Stralsund Nach Fischbrötchen-Krieg: Politik will bei Kuttern mitreden

Künftig soll nicht mehr die Stadtverwaltung, sondern die Bürgerschaft entscheiden, wer eine Konzession bekommt / 2012 hatte Neuvergabe der Plätze eine Serie der Gewalt ausgelöst

Stralsund. Die Geschichte um den Stralsunder Fischbrötchen-Krieg bekommt ein neues Kapitel. Die Fraktionen der Stralsunder Bürgerschaft wollen künftig selbst entscheiden, wer eine Konzession dafür bekommt, am Hafen einen Stand einzurichten – und wer nicht. CDU, SPD, Bürger für Stralsund, Grüne und Linke haben für die Sitzung am Donnerstag einen gemeinsamen Antrag eingereicht, der vorsieht, das Vergabeverfahren an sich zu ziehen.

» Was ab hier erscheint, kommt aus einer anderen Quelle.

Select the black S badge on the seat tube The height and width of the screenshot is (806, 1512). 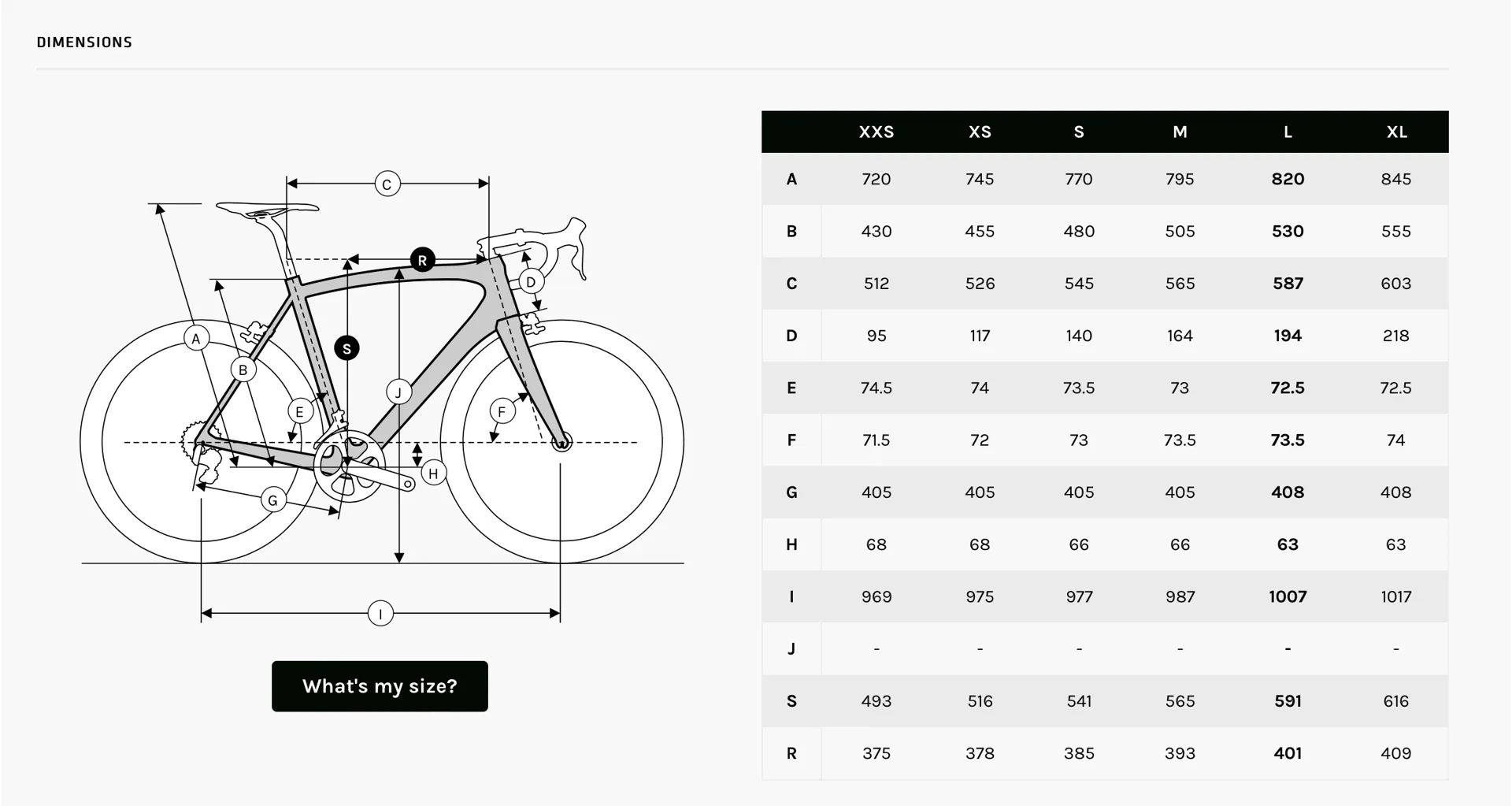click(x=346, y=347)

Die Politiker wären dann ermächtigt, alle Verträge zum Zweck der Neuausschreibung zu kündigen sowie die Anzahl der Liegeplätze und die Richtlinien der Vergabe zu bestimmen. Bisher lag diese Aufgabe bei der Stadtverwaltung und wurde lediglich mit dem Bauausschuss abgestimmt. Der Antrag muss von der Bürgerschaft noch beschlossen werden, eine positive Entscheidung ist sehr wahrscheinlich.

Das Vorgehen sieht zwar auf dem Papier aus wie eine Initiative aus den Fraktionen, ist aber tatsächlich eine Idee der Stadtverwaltung. Oberbürgermeister Alexander Badrow (CDU) hatte in einer Sitzung mit den Fraktionschefs den Vorschlag diskutiert. Das berichten mehrere Teilnehmer des Treffens.

Es ist anzunehmen, dass Badrow auf diese Weise seine Mitarbeiter schützen will. Mit dem Verkauf von Fischbrötchen im Hafen lässt sich gutes Geld verdienen, die Plätze sind daher begehrt. Im Jahr 2012 hatte die Stadtverwaltung alle Verträge mit den Fischkutter-Betreibern gekündigt und die Liegeplätze neu ausgeschrieben. Ziel war es,das Areal attraktiver für Touristen zu gestalten.

Danach ereignete sich eine Serie von Einschüchterungen und Gewalttaten, die als Fischbrötchen-Krieg bundesweit Schlagzeilen machte. Trauriger Höhepunkt war ein hinterhältiger Überfall auf den Vize-OB Dieter Hartlieb. Die Täter wurden in zwei aufsehenerregenden Prozessen am Landgericht Stralsund zu Freiheitsstrafen verurteilt. Ihre Verbindungen in die Fischbrötchen-Szene konnten jedoch nie restlos aufgeklärt werden.

Vertreter der Bürgerschaftsfraktionen betonten gegenüber der OZ, dass es nicht darum gehe, erneut Unruhe zu erzeugen. „Wir wollen so mehr Transparenz schaffen. Es soll künftig keinerlei Irritationen über die Vergabe der Konzessionen mehr geben“, sagte SPD-Fraktionschef Peter van Slooten. Es gebe auch keinerlei Bestrebungen, die derzeitigen Betreiber der Kutter loszuwerden. „Aber das sind lukrative Plätze. Da brauchen wir mehr Kontrolle und Flexibilität“, sagte van Slooten. Ähnlich äußerte sich auch Hendrik Lastovka von der CDU. „Entscheidungen über die Konzessionen sollen auf breite Schultern gestellt werden“, sagte er. Die Bürgerschaft könne sich dann zum Beispiel Gedanken darüber machen, ob es zukünftig längerfristige Verträge mit den Betreibern geben sollte.

Seit 2012 sind die Vereinbarungen nach Angaben der Stadt jährlich kündbar. Zudem wurde damals die Anzahl der zur Verfügung gestellten Liegeplätze von elf auf acht reduziert.